I’m sure others have created more possibilities to Pinterest, and writing this makes me more interested in trying some in my own classroom!

Teaching Grammar with Pear Deck

Teaching Grammar with Pear

Back in my elementary years, I remember writing sentence after sentence out of our grammar textbooks, selecting the correct verb from the parenthesis.  Hours upon hours spent doing this.

Thanks to Pear Deck, I can teach a grammar concept and check student understanding in a fraction of the time.

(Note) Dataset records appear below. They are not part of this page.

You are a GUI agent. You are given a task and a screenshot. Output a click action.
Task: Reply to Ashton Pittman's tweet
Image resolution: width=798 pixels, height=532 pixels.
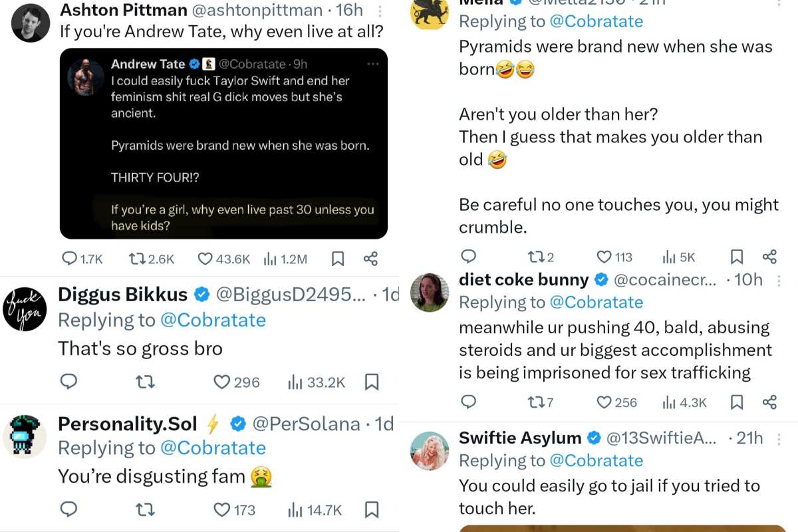pyautogui.click(x=70, y=259)
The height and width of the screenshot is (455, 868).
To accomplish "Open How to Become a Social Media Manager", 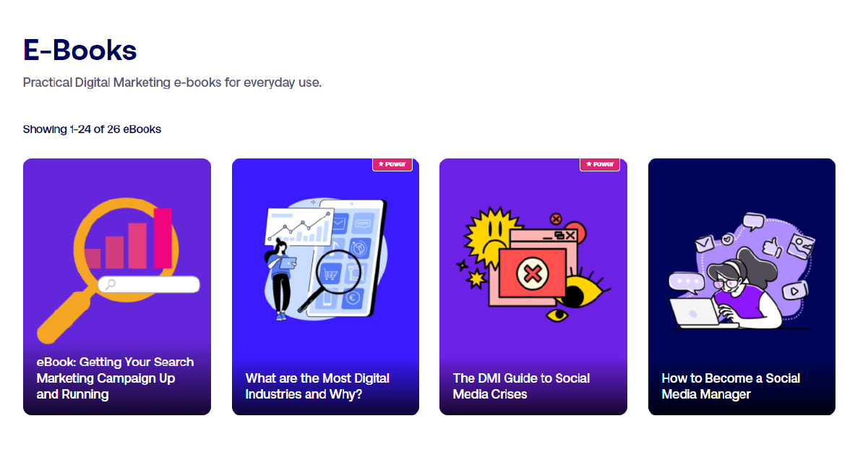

This week we started on advanced subject-verb agreement.  First, I reviewed the concept–today was subject-verb agreement with multiple subjects–with a “Normal Slide.”

Presentation Session Example 2

Note that this is the teacher view.  Students only see the right portion of the screen on their computers and on the projector screen.  On the left I can see all the students who are logged in.

After a short lecture, we do some practice problems.  This is where the magic of Pear Deck comes in with its drawing component.  These are the steps I follow to set up my practice grammar slides.

1.  I type the practice sentences into Google Drive.

2.  Using Awesome Screenshot, I take an image of the sentences and save it to my Google Drive.  (You can save it to your desktop or elsewhere, too.  Google Drive works great because Pear Deck is quite integrated with Drive.)

3.  Go to your Pear Deck deck and on the chosen slide, upload the screenshot.

4.  Last, I double check that I’ve clicked on the “Drawing” option on that slide.  This allows students to draw or type on the slide on their laptops or iPads.

Here is a teacher view of a “drawing” slide.  On the right hand slide is what the students see and can “draw” on.

Presentation Session 1

 

And now, a finished look of student work:

Examples of corrections

 

On the left hand side, I can see a thumbnail of each student’s screen.  On my iPad, I can see how each student is doing at a glance.  Although I do a lot of walking around as students complete the problems, this also allows me to see when students are nearly done.  Then I click the “eye” button, which switches the master slide to a scrolling window of all the student screens.  I choose one at random (or the one that has a really cool rendition of the Tardis, as seen above) and we go through the answers.  No embarrassment if one is wrong since no names are visible.

This method is great for formative assessment, and it allows students to make mistakes without embarrassment.  The drawing slide is a fantastic tool in any content area.  Since any image can be uploaded for students to draw or write on, the possibilities are countless.

 

I’m Lovin’ It: The New PearDeck Home Page

Home   Pear Deck

 

Pear Deck gave me a belated Christmas gift:  A new home page!

I love the new window that displays decks that have been recently used.  I’ll usually create a deck to cover several days–sometimes an entire unit–and so I’ll open it a dozen times before I put it away for the year.

Until now, I’ve saved a session and then reopened the deck each time to forego searching my Google Drive and staying within the PearDeck site.  Now, it’s a simple click on my presentation in the recent events.

Today I used a Pear Deck to teach grammar.  The app has become my favorite way to address grammar because students can practice for 5-10 minutes each day.  I can give a traditional lecture on a topic–today’s was subject verb agreement with multiple subjects–and then give them practice problems to complete right on the slides on their computers.  On my iPad I can watch all of them complete the task and see who’s struggling.  When we’re ready to check the answers, I can choose a random student slide to project on the projector screen to use as a visual aid while I’m explaining.

Then we’re done.  No papers to look over.  If I want to, however, I can save the session and look over their work later on.

Want to take a look?  Here it is:  Subject-Verb Agreement Pear Deck

I’m an unabashed supporter, promoter, and user of Pear Deck.  It’s simple interface and amazing student interaction make my lectures much more dynamic.  Plus, I can do quick formative assessments and vastly reduce the paper load.